### What is needed:
Every line below between the one holding "Do Not Sell" and the one holding "Reject All (676, 265)", inclusive, should be copied exactly, and no other line.

### Source information:
# # # # # # #

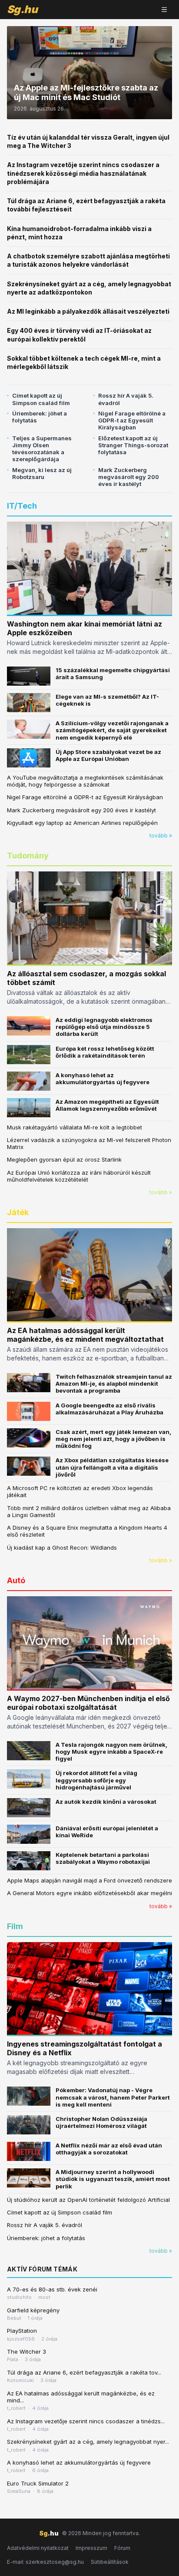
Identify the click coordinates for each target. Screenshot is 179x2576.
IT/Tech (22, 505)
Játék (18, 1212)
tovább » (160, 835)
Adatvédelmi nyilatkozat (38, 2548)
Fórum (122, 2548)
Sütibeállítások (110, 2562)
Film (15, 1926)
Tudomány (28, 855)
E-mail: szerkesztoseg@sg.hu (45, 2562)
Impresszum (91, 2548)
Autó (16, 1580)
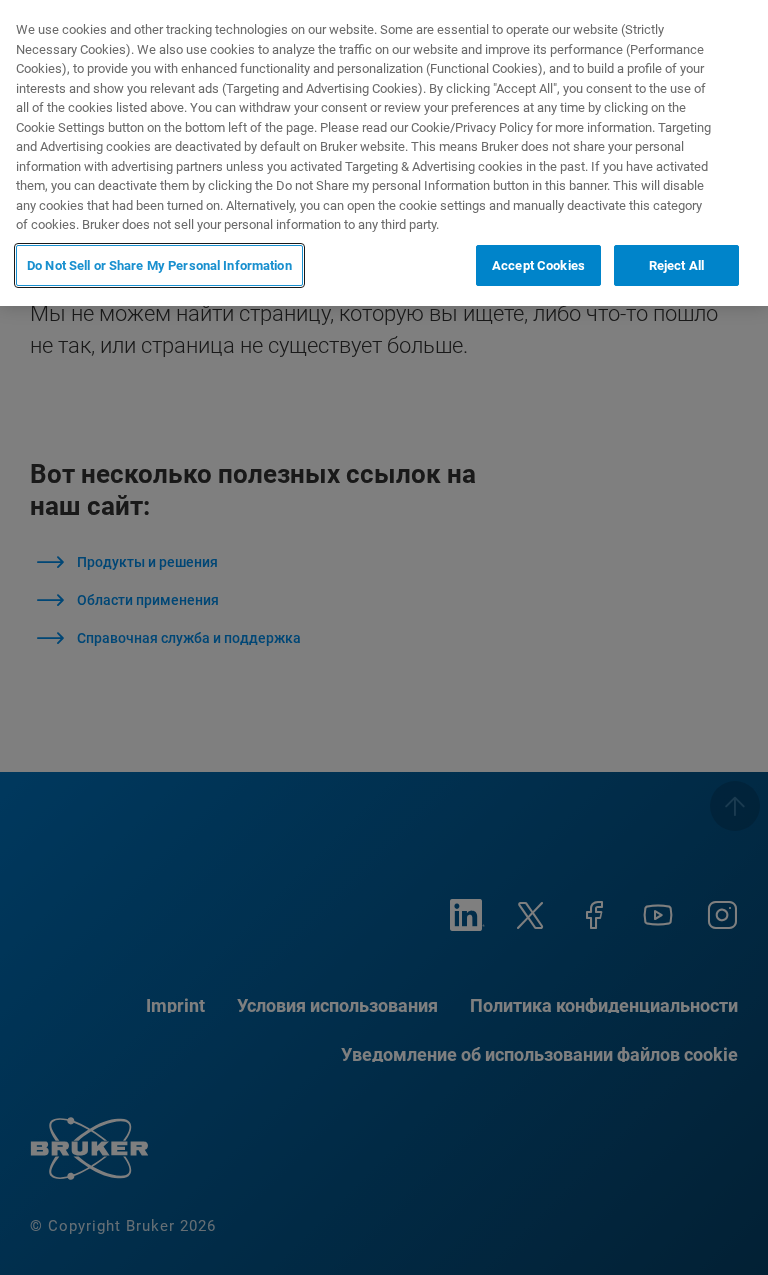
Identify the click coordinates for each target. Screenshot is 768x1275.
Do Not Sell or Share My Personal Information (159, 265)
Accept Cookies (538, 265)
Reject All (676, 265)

# # # # # # #

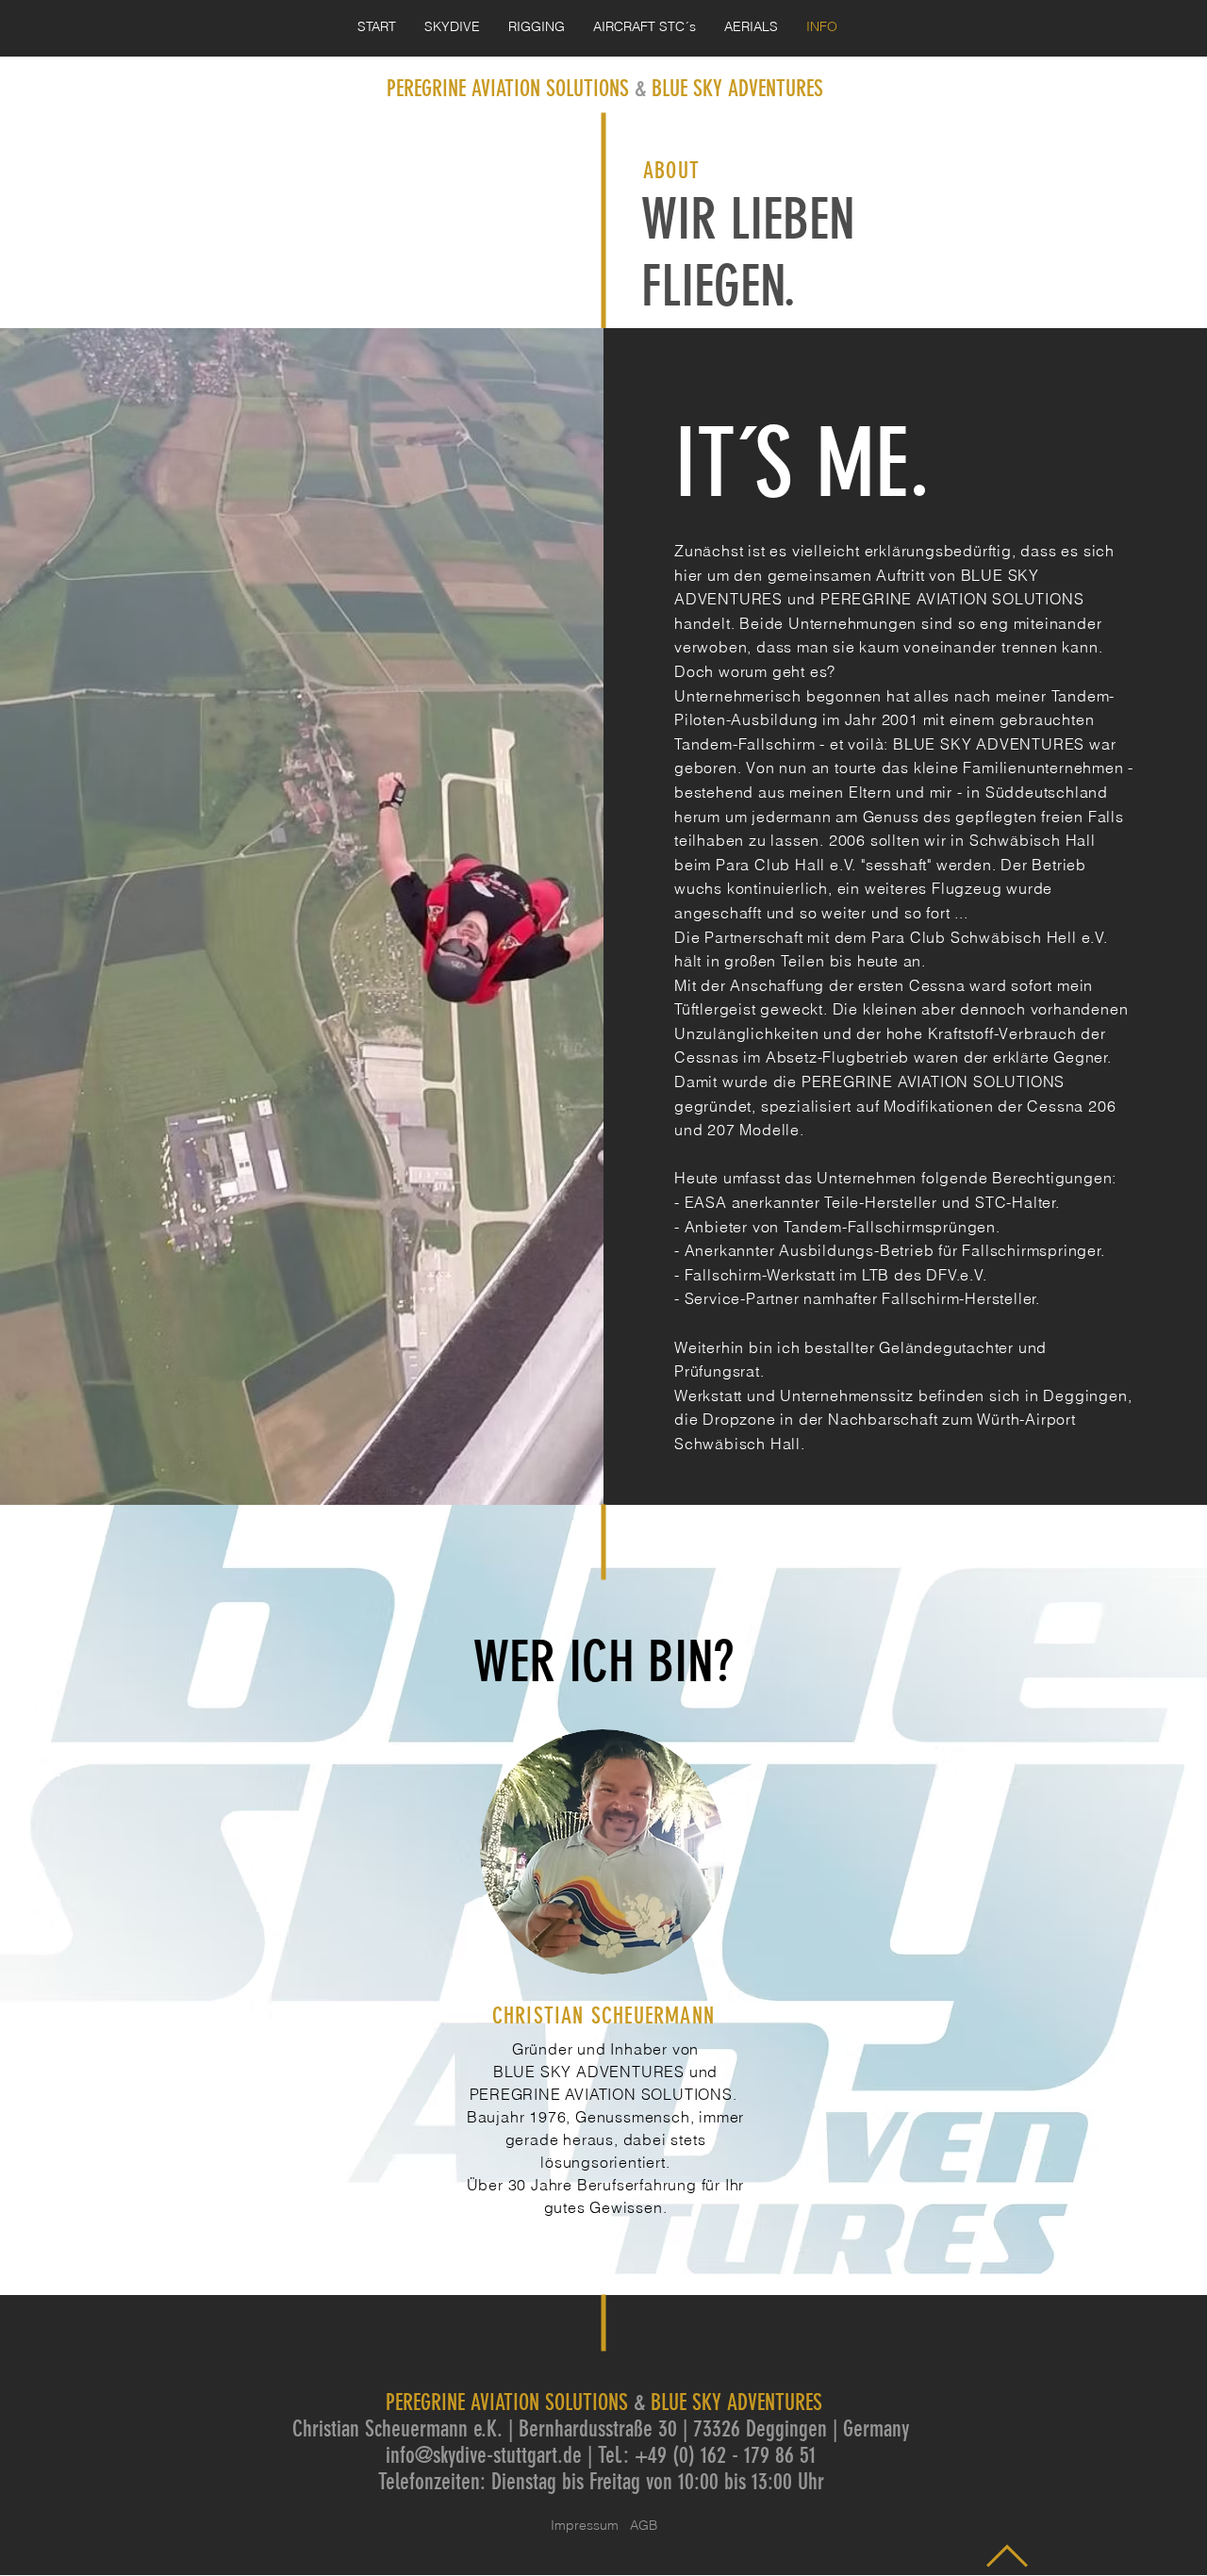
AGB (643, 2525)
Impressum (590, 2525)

# # # # # # #

### Answer to this task:
Do Not Sell or Share My Personal Information (159, 265)
Accept Cookies (538, 265)
Reject All (676, 265)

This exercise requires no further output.